X_train, X_val, y_train, y_val = train_test_split(X_imputed, y, test_size=0.2, random_state=42)

# Initialize and train a Logistic Regression model
model = LogisticRegression(solver='liblinear', random_state=42)
model.fit(X_train, y_train)

# Make predictions on the validation set
y_pred_val_proba = model.predict_proba(X_val)[:, 1]
auc_val = roc_auc_score(y_val, y_pred_val_proba)
print(f"Baseline Validation AUC: {auc_val:.4f}")

# Make predictions on the test data
y_pred_test_proba = model.predict_proba(X_test_imputed)[:, 1]

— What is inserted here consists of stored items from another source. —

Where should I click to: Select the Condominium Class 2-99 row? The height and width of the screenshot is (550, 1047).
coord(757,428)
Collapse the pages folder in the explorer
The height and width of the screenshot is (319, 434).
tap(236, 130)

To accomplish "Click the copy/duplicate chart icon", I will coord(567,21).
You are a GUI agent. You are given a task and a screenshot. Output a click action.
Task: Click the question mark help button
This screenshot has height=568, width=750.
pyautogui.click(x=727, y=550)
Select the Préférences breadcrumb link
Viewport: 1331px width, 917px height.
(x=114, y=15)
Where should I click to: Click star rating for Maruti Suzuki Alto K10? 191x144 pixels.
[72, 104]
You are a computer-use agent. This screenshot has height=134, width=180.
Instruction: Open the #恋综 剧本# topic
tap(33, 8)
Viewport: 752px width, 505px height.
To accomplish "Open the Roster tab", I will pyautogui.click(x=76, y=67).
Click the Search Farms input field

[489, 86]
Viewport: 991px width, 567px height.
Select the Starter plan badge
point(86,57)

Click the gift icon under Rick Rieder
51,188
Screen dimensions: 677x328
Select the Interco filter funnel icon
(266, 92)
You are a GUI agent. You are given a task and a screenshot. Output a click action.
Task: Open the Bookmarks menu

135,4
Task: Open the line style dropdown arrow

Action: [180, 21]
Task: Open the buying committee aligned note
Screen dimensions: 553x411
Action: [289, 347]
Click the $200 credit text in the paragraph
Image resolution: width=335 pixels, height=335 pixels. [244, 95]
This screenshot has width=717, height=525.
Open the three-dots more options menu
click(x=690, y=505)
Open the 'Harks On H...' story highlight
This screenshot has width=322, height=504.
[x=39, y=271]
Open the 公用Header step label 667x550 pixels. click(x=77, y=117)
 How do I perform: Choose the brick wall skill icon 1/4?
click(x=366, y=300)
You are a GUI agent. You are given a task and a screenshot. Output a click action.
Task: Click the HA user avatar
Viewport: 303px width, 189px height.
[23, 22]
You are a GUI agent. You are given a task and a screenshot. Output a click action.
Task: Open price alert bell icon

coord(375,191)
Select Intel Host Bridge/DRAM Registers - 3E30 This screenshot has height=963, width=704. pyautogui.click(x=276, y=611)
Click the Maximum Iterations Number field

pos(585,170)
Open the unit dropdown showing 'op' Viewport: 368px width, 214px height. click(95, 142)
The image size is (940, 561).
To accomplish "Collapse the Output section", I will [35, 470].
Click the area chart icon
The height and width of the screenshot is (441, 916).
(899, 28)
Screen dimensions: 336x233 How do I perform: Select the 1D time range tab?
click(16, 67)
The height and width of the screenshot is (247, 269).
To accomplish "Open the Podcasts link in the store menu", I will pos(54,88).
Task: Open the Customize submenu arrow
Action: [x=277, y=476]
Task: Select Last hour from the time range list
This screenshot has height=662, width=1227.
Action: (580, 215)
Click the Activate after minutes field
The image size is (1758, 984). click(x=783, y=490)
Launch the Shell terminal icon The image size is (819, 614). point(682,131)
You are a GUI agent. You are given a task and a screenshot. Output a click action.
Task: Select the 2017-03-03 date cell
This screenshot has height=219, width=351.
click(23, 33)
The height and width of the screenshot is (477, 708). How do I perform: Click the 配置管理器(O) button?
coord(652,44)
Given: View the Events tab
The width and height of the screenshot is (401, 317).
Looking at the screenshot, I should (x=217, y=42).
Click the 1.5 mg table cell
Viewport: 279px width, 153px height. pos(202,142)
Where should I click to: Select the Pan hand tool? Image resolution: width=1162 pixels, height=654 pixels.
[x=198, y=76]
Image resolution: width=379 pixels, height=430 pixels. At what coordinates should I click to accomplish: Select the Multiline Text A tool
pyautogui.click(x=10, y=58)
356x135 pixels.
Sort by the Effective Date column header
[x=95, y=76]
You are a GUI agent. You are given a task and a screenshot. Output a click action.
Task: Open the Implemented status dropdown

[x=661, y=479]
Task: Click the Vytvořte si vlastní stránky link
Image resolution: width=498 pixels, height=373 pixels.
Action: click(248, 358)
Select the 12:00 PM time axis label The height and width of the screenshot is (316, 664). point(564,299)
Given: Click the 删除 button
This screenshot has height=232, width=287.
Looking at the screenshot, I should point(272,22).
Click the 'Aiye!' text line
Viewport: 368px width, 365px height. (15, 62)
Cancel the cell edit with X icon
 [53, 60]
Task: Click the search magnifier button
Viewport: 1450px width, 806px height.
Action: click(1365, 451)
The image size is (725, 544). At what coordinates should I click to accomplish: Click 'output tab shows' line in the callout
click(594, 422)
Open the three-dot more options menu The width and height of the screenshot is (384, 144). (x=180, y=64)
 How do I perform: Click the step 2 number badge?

# Create the submission DataFrame
submission_df = pd.DataFrame({'SK_ID_CURR': test_ids, 'TARGET': y_pred_test_proba})

# Save the submission file
submission_file = 'baseline_submission.csv'
submission_df.to_csv(submission_file, index=False)

print(f"Baseline submission file: {submission_file}")

Baseline Validation AUC: 0.6246
Baseline submission file: baseline_submission.csv


In [3]:
submission_df

Unnamed: 0,SK_ID_CURR,TARGET
0,100001,0.070117
1,100005,0.094825
2,100013,0.053287
3,100028,0.022316
4,100038,0.067825
...,...,...
48739,456221,0.070791
48740,456222,0.173277
48741,456223,0.086267
48742,456224,0.066161


Explanation of the Baseline Model:

Load Data: We load the application_train.csv and application_test.csv files using pandas.
Identify Target and IDs: We identify the target variable ('TARGET') and the application IDs ('SK_ID_CURR').
Feature and Target Separation: We separate the features (X) and the target variable (y) from the training data and the ID column from both datasets.
Column Alignment: We ensure that both the training and testing datasets have the same columns before one-hot encoding.
Handle Categorical Features: We use pd.get_dummies() to perform one-hot encoding on categorical features.
Column Alignment After Encoding: After encoding, we align the columns again to ensure consistency.
Impute Missing Values: We use SimpleImputer to fill missing values with the mean of each column.
Train-Validation Split: We split the training data into training and validation sets to evaluate our model locally.
Train Logistic Regression: We initialize and train a LogisticRegression model. We use the 'liblinear' solver, which is suitable for smaller datasets.
Evaluate on Validation Set: We make predictions on the validation set (probabilities of default) and calculate the AUC score using roc_auc_score. This gives us an idea of the model's performance before submitting to Kaggle.
Predict on Test Data: We make probability predictions on the application_test.csv data.
Create Submission File: We create a pandas DataFrame with the 'SK_ID_CURR' from the test data and the predicted probabilities in the 'TARGET' column.
Save Submission File: We save the DataFrame to a CSV file named baseline_submission.csv in the required format.
Next Steps:

4. Ingenuity of Characteristic Quantity Engineering (Feature Engineering)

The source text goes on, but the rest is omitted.